Samedi, des dizaines de maisons ont été ainsi incendiées par leurs propriétaires dans le village de Charektar, dans la région de Kalbajar, qui était sous contrôle des forces arméniennes depuis une première guerre au début des années 1990 ayant fait 30.000 morts.
Cette région fait partie du « glacis protecteur » formé par les forces arméniennes autour du Nagorny Karabakh à proprement parler, dont une partie doit également revenir à l’Azerbaïdjan selon les termes de l’accord de paix signé en début de semaine.
Le district de Kalbajar était peuplé, avant les déplacements de populations liés à la guerre des années 1990, quasi exclusivement d’Azerbaïdjanais, le gouvernement arménien ayant ensuite financé l’installation de familles arméniennes dans la zone.
Sur les routes, l’AFP a vu ces deux derniers jours de nombreux habitants déménager leurs biens à bord de camions surchargés partant pour l’Arménie.
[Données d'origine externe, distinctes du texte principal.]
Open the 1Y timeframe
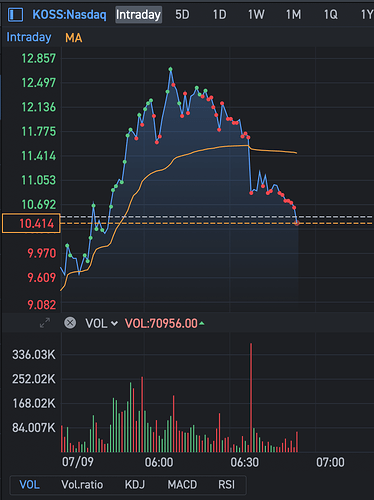Screen dimensions: 374x500 click(367, 15)
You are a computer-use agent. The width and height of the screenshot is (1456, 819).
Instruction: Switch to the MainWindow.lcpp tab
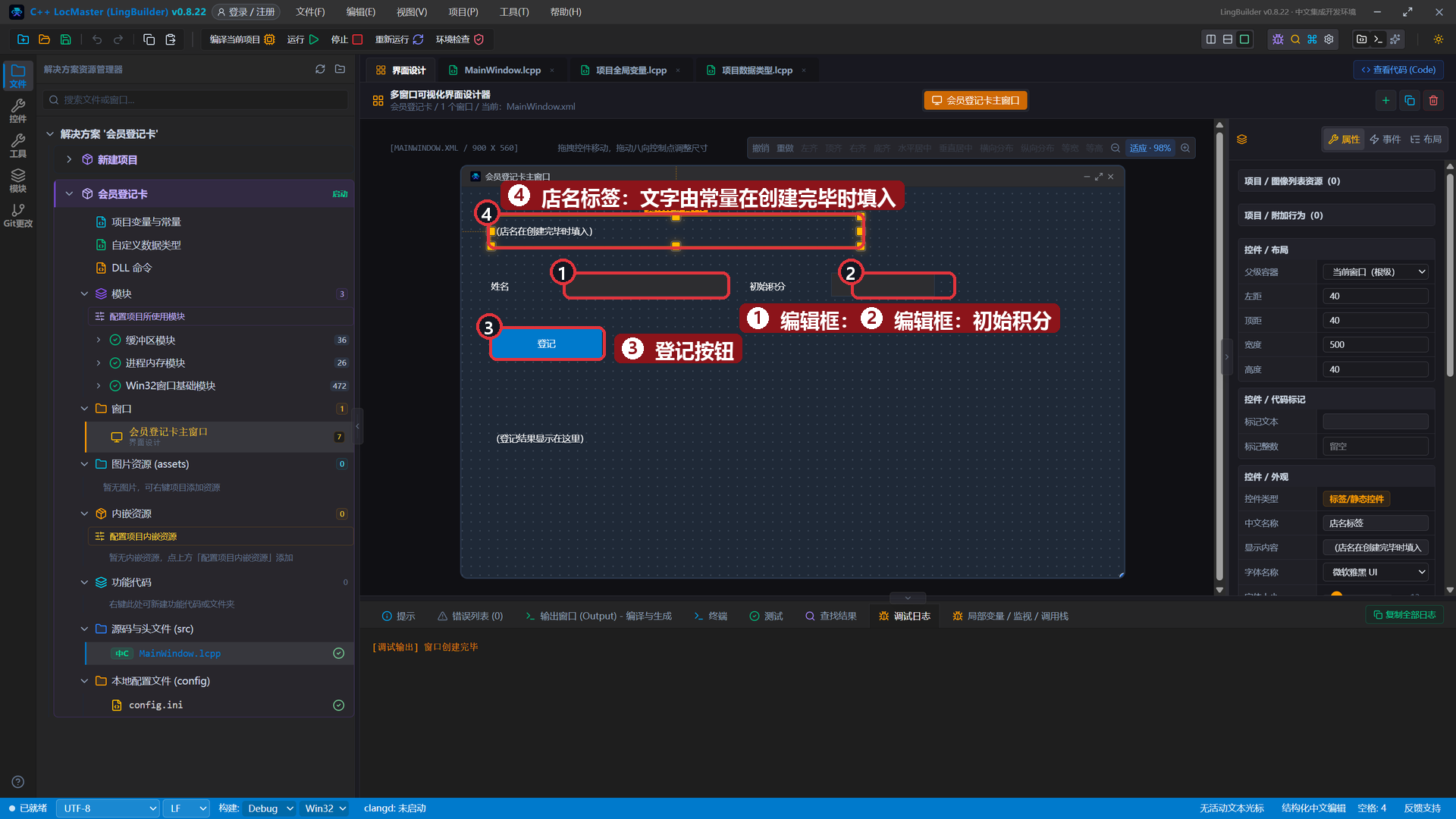502,70
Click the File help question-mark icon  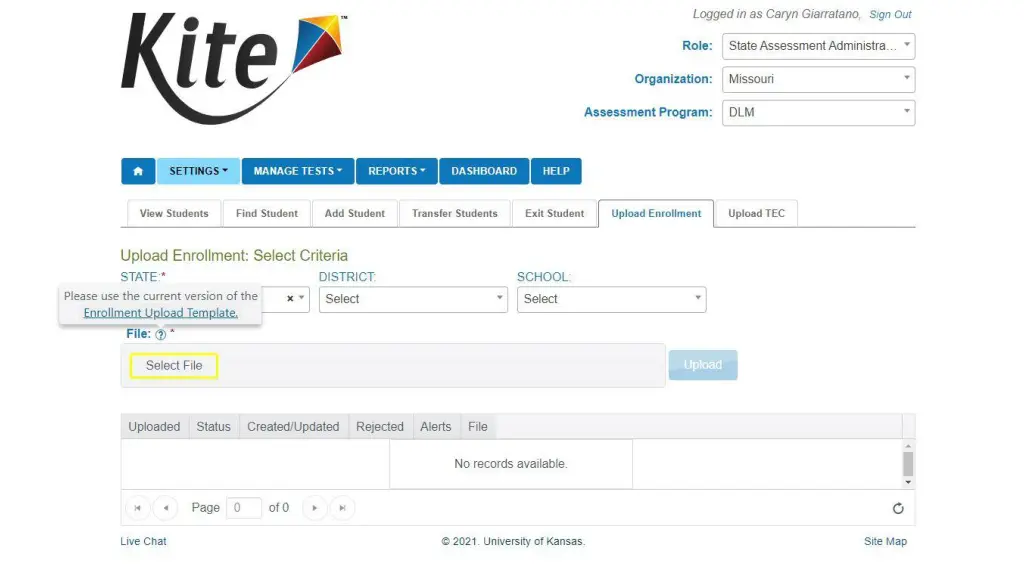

L’accord de paix prévoit la présence au Nagorny Karabakh de forces de maintien de la paix russes, qui sont arrivées dès vendredi à Stepanakert, la capitale locale, où elles contrôlaient les abords et la ligne de front tout proche.
En partie défigurée par les roquettes, Stepanakert, qui reste sous contrôle arménien, est vidée de ses habitants. Les autorités locales les ont appelés à rentrer au plus vite mais la quasi-totalité des magasins sont encore fermés. Une dizaine de bus est arrivée samedi d’Arménie avec à son bord quelques habitants, tandis que des navettes gratuites ont été mises en place depuis Erevan.
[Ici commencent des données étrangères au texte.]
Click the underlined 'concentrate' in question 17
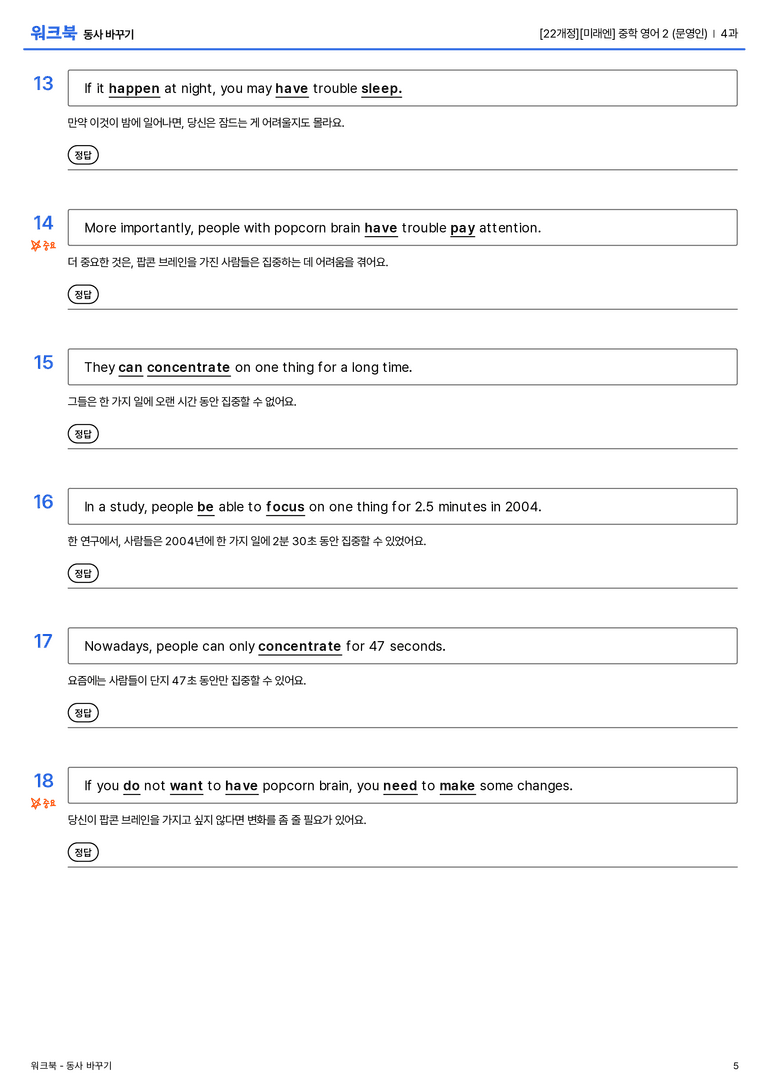The width and height of the screenshot is (768, 1087). pyautogui.click(x=299, y=646)
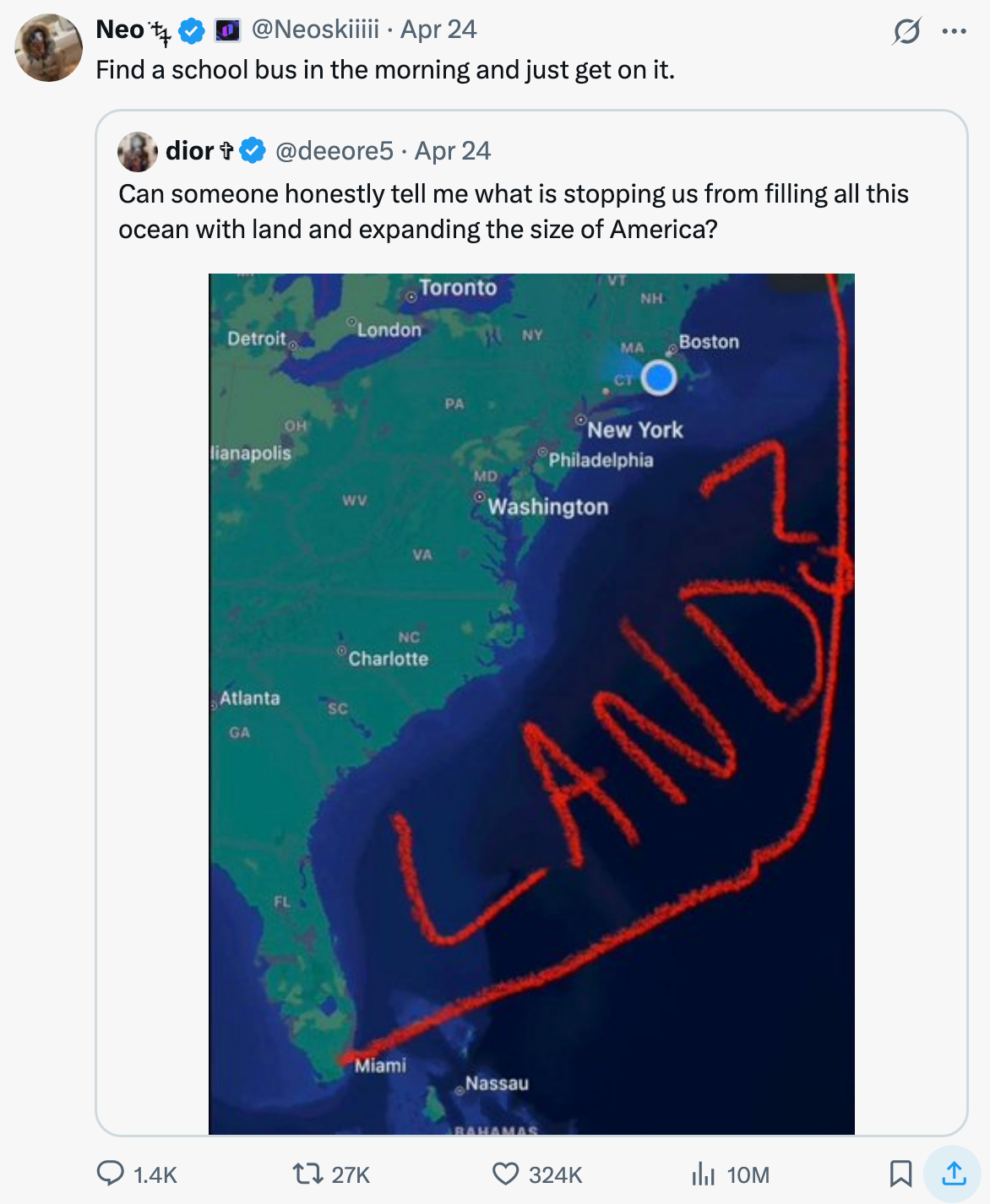Open Neo's profile avatar
The height and width of the screenshot is (1204, 990).
pos(48,48)
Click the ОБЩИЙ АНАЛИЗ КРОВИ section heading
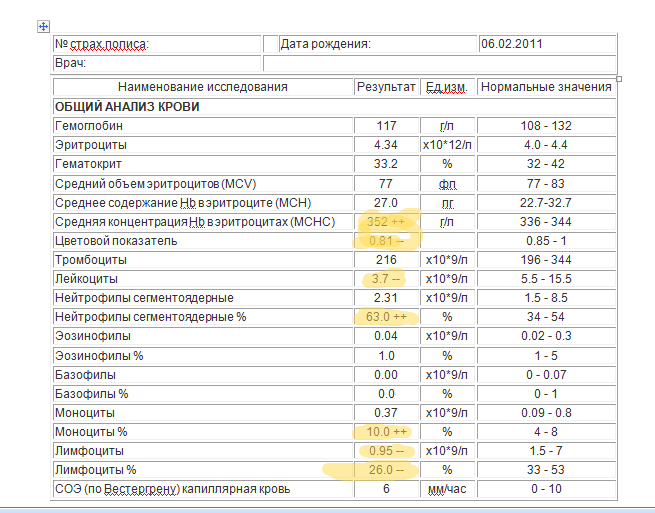The width and height of the screenshot is (655, 513). pos(126,107)
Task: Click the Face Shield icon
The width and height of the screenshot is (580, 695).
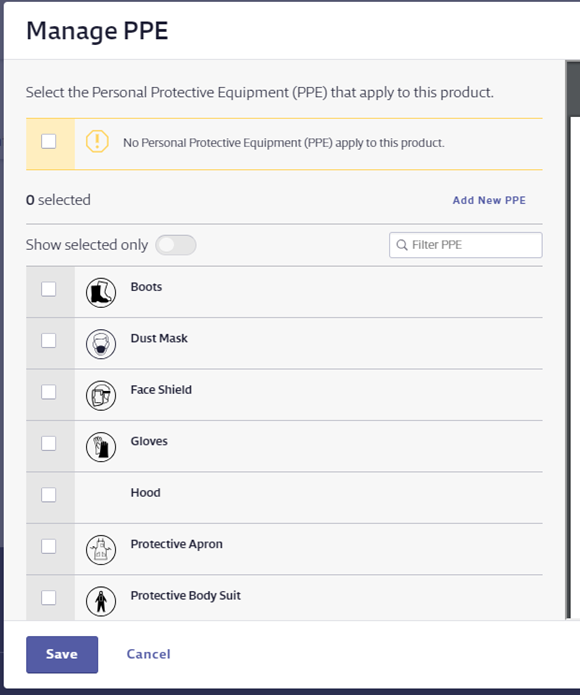Action: tap(101, 395)
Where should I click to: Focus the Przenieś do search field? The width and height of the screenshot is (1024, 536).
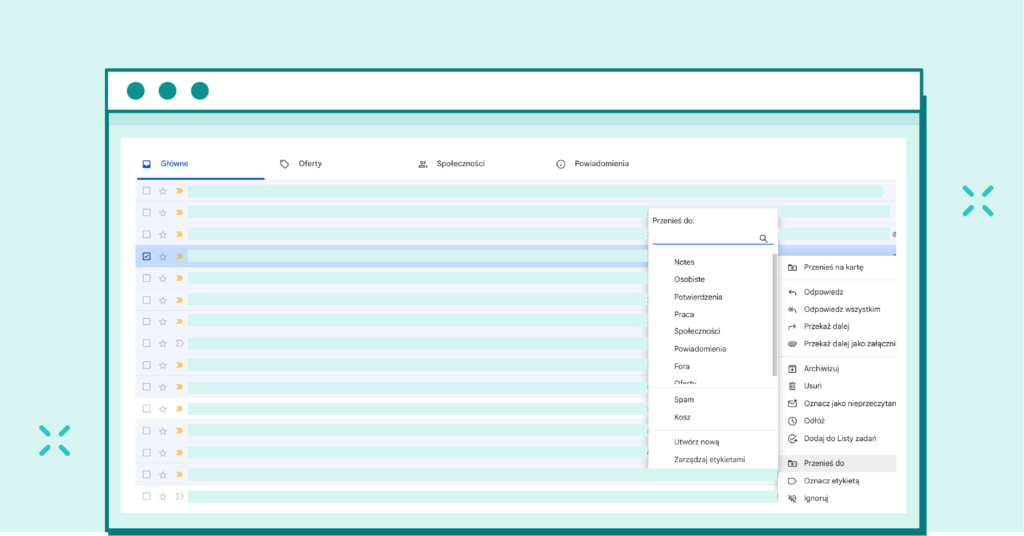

Internet ne fonctionne toujours pas, et les téléphones portables accrochent désormais les opérateurs azerbaïdjanais.
Les troupes russes y sont présentes, notamment à un gros carrefour sud-ouest de la ville, à la faveur de l’accord de paix qui prévoit le déploiement de près de 2.000 soldats de Moscou avec des engins blindés et des hélicoptères.
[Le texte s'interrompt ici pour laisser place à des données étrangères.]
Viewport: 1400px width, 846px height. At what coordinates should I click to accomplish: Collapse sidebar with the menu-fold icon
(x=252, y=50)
En attendant le déploiement complet des forces russes, et la réouverture du corridor de Latchin, cordon ombilical reliant l’Arménie à l’enclave, la seule voie d’accès au Nagorny Karabakh est la route passant par le nord de l’enclave, par le district de Kalbajar, qui doit être rétrocédé dimanche à l’Azerbaïdjan.
Précisément le long de cette même route, des soldats russes ont pris position samedi au monastère de Dadivank, fondé au XII-XIIe siècle, dont les autorités arméniennes ont dit craindre qu’il ne soit dégradé ou profané par les forces azerbaïdjanaises.
Samedi soir, d’ultimes célébrations y ont eu lieu. Tous les objets liturgiques avaient été enlevés, de même que de précieux khachkars vieux de 800 ans, croix de pierre sculptées typiquement arméniennes. « Je n’ai pas l’intention de partir dimanche », a assuré à l’AFP le père Hovhannes.
Le président azerbaïdjanais Ilham Aliev a de son côté indiqué à son homologue russe Vladimir Poutine, lors d’une conversation téléphonique, que les églises revenant sous le contrôle de son pays seront « protégées par l’Etat » et que « les chrétiens pourront continuer à les utiliser », selon le Kremlin.
Dans une conversation séparée entre M. Poutine et le Premier ministre arménien Nikol Pachinian, les deux hommes ont souligné « l’importance de maintenir la stabilité » autour de la situation au Nagorny Karabakh.
L’Arménie a reconnu samedi avoir perdu 2.317 soldats dans le conflit, soit près du double des pertes annoncées jusque là. L’Azerbaïdjan pour sa part ne communique pas ses pertes militaires.
Le processus d’évacuation des corps autour de la ville de Choucha (Chouchi en arménien), voisine de Stepanakert mais sous contrôle azerbaïdjanais, se poursuivait par le CICR, sous la protection des soldats russes, a-t-on constaté.
Des proches venaient collecter à la morgue de Stepanakert les dépouilles des soldats, où l’on procède à leur identification. Près de 280 corps y ont été ramenés samedi, selon un témoin sur place. Chacun recouvert du drapeau du Nagonry Karabakh, quatre cercueils y étaient visibles dimanche matin dans la cour.
« Je suis venu chercher le corps de mon neveu, tué à Chouchi. Son alliance était toujours à son doigt, apparemment les corps laissés sur le champ de bataille n’ont pas été profanés », a raconté un homme d’une cinquantaine d’années.